En las semanas previas a la votación el ministro de interior italiano había figurado en el centro de todas las polémicas. Aprovechando el caso del Acuarius, Salvini había escenificado su furiosa xenofobia, y se esperaba una respuesta popular en las urnas. Pero la realidad fue justo la contraria: una parte importante del electorado italiano ha respaldado con sus votos el discurso ultraderechista de la Lega, y Salvini puede seguir con sus payasadas racistas.
Su mensaje victorioso tenía un destinatario obvio. La cara de la izquierda-que-insulta era la del escritor Roberto Saviano, a quien amenazó con retirarle la escolta que le protege de la camorra. El autor de Camorra no dudó en contestarle, escribiendo una columna en The Guardian donde le llamó "bufón", "mediocre", "tonto" y "mafioso".
Pero la amenaza no eran sólo palabras, sino que abría un escenario nuevo. Como ministro de interior, Salvini representa el Estado como estructura policial, el Estado como monopolio de la violencia. Su arbitrariedad en el uso de las fuerzas de seguridad, extorsionando públicamente a un intelectual para acabar con las críticas, desborda la legalidad italiana. Si hasta ahora podíamos verlo como una figura del nuevo ecosistema de la ultraderecha en Europa y Estados Unidos, este gesto tiránico nos obliga a repensar la naturaleza del fascismo en los sistemas democráticos. ¿Cómo debemos tratar este fenómeno? ¿El caso italiano es equiparable al de otros estados autoritarios, fascistas o dictatoriales?
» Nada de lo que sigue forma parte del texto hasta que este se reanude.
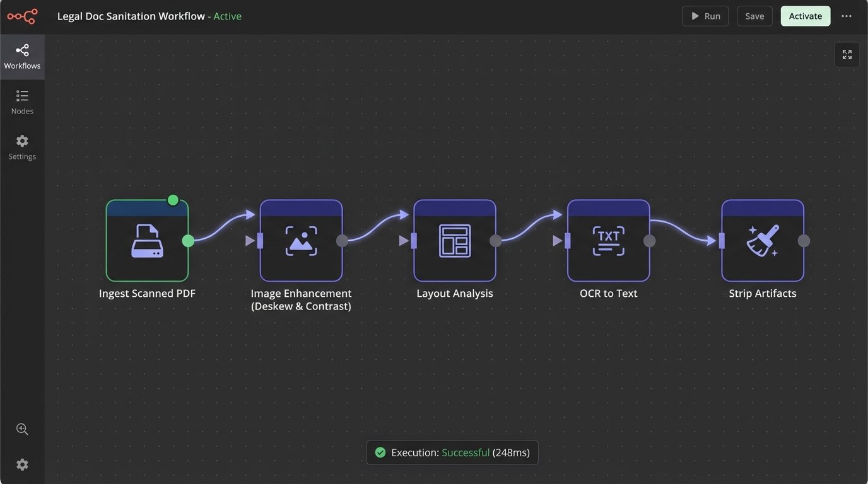Click the zoom magnifier icon in sidebar
Viewport: 868px width, 484px height.
tap(22, 429)
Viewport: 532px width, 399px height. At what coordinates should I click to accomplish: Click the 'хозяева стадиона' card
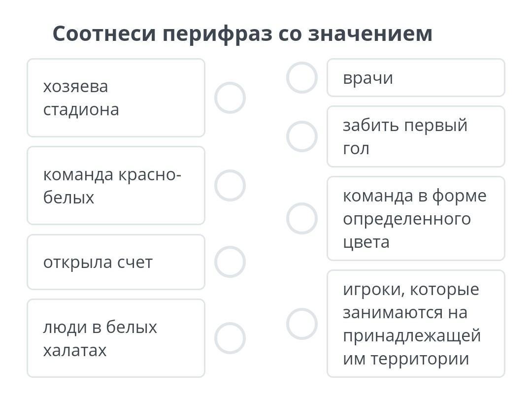click(x=116, y=98)
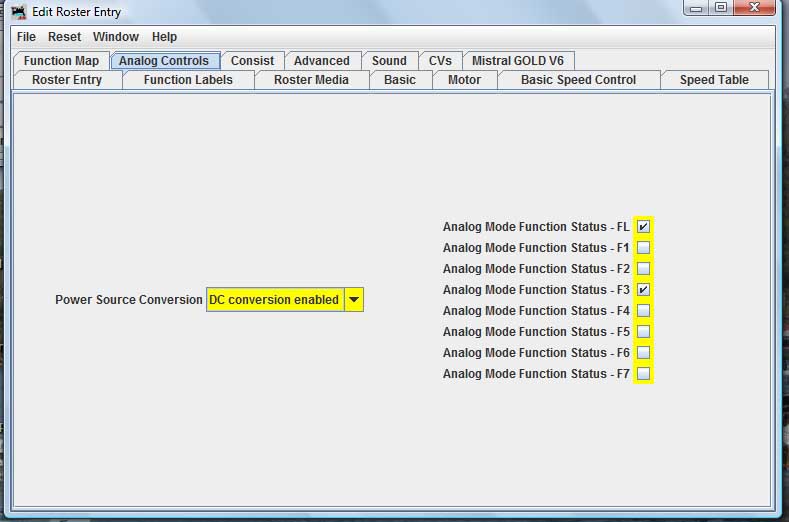The height and width of the screenshot is (522, 789).
Task: Enable Analog Mode Function Status F2
Action: click(x=643, y=269)
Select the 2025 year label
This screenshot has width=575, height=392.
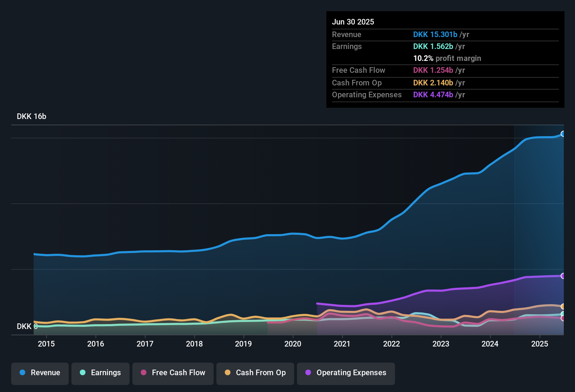click(540, 344)
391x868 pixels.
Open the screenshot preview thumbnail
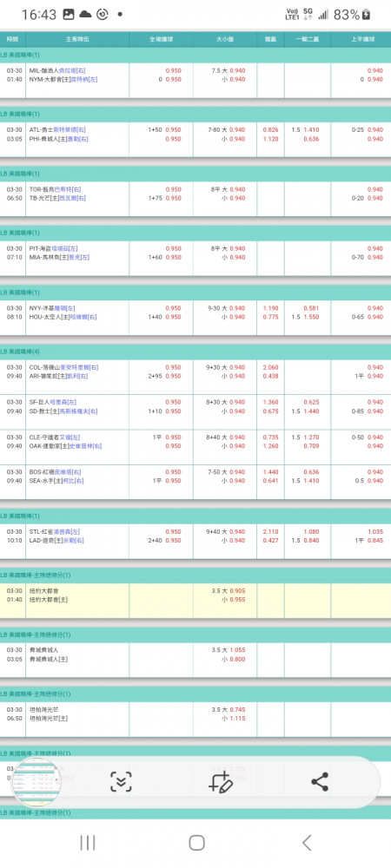click(37, 782)
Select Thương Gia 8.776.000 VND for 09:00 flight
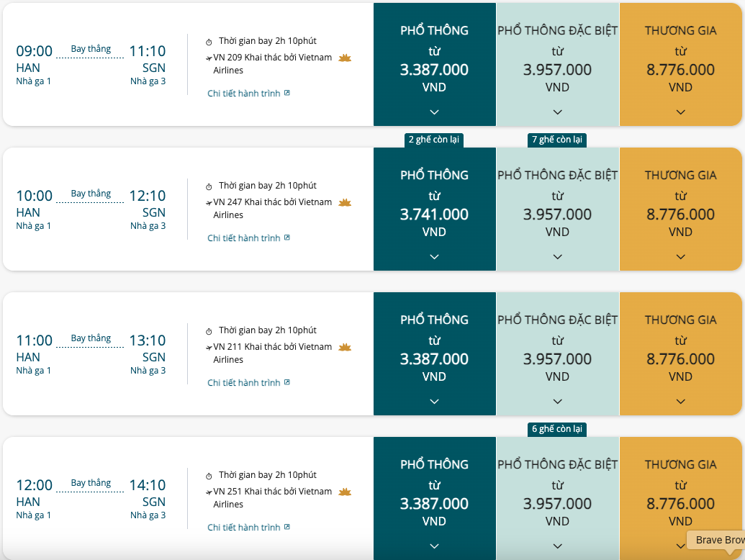The image size is (745, 560). (x=681, y=65)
Fue precisamente Umberto Eco, el escritor e intelectual italiano, quien en una conferencia pronunciada en 1995 propuso hasta 14 elementos para identificar el fascismo. Destacaba el "nacionalismo y la xenofobia", la "envidia y miedo al enemigo", el "llamamiento a las clases más frustradas" o el "populismo cualitativo", características todas ellas que podemos encontrar en Salvini y las políticas de la Lega. Pero el estudio del semiólogo italiano iba mucho más allá, y señalaba propiedades más específicas, como el "culto a la tradición", el "rechazo al modernismo", el "principio de guerra permanente" o el "culto a la muerte". Con el paso de los años, la lista de Eco ha servido para discriminar el fascismo: no sólo para identificarlo, sino también para evitar frivolizar con el concepto.
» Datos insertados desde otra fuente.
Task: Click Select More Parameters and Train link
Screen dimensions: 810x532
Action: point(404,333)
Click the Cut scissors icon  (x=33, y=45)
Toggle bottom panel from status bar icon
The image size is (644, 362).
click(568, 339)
Tomemos por un momento el caso de Estados Unidos. ¿Tiene sentido hablar de Trump como un líder fascista? En un sentido intuitivo, sí: políticas xenófobas, populismo, miedo al enemigo, nacionalismo, llamamiento a los frustrados. Pero al final, por lesivas que sean para la clase trabajadora o para las personas migrantes, sus políticas se ajustan al contexto democrático. Incluso después de recibir gran cantidad de ataques verbales por parte de escritores e intelectuales, su respuesta más radical fue contra Stephen King: lo bloqueó en Twitter. Ni tan sólo la avalancha de publicaciones desafiantes que siguieron a su nombramiento causó una reacción desproporcionada por parte del presidente.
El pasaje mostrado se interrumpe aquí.